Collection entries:
>> begin
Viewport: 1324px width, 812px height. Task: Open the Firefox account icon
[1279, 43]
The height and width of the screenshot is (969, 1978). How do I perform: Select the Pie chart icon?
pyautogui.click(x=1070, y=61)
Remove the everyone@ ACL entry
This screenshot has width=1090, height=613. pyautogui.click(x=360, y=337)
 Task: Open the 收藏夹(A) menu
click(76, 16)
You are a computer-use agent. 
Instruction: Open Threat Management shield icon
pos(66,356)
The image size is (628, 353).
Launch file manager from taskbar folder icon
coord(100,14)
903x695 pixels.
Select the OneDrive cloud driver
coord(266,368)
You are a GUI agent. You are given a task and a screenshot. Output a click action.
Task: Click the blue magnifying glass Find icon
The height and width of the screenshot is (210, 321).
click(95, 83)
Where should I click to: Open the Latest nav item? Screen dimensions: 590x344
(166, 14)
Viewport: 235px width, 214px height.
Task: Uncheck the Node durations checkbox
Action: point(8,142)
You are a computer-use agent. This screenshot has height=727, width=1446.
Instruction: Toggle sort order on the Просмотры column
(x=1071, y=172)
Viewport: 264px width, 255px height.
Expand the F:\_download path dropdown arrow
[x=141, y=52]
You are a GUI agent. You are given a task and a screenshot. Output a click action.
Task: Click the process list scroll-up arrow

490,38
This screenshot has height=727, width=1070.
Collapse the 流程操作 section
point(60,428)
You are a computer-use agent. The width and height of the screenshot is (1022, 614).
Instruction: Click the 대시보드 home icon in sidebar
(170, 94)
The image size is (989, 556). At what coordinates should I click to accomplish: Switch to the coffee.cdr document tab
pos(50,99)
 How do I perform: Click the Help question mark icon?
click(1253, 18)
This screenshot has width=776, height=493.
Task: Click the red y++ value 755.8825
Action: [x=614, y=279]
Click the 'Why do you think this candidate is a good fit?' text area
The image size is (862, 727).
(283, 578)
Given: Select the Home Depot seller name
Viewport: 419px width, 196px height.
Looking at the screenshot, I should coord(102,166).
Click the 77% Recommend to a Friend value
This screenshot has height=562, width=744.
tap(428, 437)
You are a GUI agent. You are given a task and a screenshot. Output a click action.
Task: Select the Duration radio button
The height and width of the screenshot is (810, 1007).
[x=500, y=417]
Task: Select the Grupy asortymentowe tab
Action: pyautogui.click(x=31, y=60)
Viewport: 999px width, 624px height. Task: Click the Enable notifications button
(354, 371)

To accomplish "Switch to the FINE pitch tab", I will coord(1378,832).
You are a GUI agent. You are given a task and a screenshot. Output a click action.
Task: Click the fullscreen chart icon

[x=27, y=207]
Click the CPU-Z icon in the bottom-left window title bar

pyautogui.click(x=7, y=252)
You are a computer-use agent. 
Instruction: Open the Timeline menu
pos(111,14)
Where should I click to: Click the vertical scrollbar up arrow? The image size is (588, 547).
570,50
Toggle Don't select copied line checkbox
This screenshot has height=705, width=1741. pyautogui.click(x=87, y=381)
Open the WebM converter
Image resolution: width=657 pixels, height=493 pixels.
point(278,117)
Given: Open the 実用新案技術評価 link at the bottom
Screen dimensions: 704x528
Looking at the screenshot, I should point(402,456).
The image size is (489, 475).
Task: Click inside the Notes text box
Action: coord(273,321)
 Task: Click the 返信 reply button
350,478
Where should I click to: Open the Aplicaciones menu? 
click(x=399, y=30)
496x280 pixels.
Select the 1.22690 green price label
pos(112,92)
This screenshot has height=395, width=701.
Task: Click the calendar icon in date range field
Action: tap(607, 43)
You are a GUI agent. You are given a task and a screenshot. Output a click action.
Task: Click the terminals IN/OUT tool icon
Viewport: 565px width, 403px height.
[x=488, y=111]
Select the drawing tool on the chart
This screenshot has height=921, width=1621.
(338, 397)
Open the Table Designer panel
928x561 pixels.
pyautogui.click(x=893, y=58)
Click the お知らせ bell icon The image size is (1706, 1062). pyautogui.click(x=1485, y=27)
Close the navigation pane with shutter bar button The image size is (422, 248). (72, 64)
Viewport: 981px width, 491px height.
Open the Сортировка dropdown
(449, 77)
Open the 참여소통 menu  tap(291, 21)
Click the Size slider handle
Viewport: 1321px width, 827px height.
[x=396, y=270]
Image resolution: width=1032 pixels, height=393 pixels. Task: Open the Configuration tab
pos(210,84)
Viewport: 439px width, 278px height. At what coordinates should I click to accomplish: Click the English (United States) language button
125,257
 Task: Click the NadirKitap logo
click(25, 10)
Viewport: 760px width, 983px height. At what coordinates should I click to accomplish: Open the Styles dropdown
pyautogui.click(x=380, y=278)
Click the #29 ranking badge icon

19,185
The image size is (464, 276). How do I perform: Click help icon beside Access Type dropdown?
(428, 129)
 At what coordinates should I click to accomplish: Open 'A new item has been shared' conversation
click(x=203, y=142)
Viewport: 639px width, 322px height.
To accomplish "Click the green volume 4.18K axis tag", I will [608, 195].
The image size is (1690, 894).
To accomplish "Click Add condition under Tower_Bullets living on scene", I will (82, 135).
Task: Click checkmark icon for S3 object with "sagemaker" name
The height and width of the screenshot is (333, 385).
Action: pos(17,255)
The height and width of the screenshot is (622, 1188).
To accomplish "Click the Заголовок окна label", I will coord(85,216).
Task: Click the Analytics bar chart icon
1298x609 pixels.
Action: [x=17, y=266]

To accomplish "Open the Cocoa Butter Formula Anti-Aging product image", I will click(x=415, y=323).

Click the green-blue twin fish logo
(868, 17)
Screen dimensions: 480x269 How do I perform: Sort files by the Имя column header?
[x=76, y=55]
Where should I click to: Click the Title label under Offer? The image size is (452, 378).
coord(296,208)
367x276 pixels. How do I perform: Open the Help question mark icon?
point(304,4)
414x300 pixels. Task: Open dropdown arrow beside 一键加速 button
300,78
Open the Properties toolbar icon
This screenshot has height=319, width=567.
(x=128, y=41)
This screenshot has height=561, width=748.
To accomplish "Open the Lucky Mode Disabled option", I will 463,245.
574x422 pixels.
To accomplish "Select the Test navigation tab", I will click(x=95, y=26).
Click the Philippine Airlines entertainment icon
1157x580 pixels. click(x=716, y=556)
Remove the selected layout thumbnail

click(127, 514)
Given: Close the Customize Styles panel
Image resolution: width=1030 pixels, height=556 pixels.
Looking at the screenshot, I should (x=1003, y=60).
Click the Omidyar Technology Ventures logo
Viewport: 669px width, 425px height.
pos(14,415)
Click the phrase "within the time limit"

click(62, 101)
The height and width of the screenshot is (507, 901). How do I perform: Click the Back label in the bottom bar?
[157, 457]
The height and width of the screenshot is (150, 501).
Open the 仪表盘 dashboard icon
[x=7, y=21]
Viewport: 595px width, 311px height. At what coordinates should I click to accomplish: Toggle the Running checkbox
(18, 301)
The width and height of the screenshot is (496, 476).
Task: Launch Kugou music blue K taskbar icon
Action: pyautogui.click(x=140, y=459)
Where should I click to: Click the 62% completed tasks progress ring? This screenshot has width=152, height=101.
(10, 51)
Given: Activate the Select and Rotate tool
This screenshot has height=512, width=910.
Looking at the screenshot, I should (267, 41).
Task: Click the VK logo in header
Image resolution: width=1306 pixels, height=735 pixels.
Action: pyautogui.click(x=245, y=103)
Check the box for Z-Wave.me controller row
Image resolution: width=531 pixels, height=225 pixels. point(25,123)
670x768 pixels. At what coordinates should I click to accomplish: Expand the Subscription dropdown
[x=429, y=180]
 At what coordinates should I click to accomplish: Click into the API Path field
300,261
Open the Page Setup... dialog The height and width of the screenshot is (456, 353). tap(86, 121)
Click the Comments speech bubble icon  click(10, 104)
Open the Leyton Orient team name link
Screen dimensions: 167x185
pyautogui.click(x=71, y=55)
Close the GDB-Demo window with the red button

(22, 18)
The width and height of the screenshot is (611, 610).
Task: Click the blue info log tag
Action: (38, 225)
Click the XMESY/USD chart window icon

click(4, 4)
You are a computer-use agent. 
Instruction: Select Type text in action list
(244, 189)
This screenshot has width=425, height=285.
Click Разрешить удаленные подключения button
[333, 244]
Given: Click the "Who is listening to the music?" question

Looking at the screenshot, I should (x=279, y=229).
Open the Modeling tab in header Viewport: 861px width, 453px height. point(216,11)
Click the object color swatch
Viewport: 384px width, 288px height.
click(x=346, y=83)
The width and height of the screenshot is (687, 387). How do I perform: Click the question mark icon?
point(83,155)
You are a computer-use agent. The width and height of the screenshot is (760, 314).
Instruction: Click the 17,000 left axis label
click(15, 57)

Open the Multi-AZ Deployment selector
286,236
>> end
== Directive ==
Arrange the lines of the listing above as a numbered list, covering the stretch from the line containing "Given: Open the 実用新案技術評価 link at the bottom" through the line containing "Action: tap(607, 43)" and omitting any blank lines.

== Response below ==
1. Given: Open the 実用新案技術評価 link at the bottom
2. Screen dimensions: 704x528
3. Looking at the screenshot, I should point(402,456).
4. The image size is (489, 475).
5. Task: Click inside the Notes text box
6. Action: coord(273,321)
7.  Task: Click the 返信 reply button
8. 350,478
9. Where should I click to: Open the Aplicaciones menu? 
10. click(x=399, y=30)
11. 496x280 pixels.
12. Select the 1.22690 green price label
13. pos(112,92)
14. This screenshot has height=395, width=701.
15. Task: Click the calendar icon in date range field
16. Action: tap(607, 43)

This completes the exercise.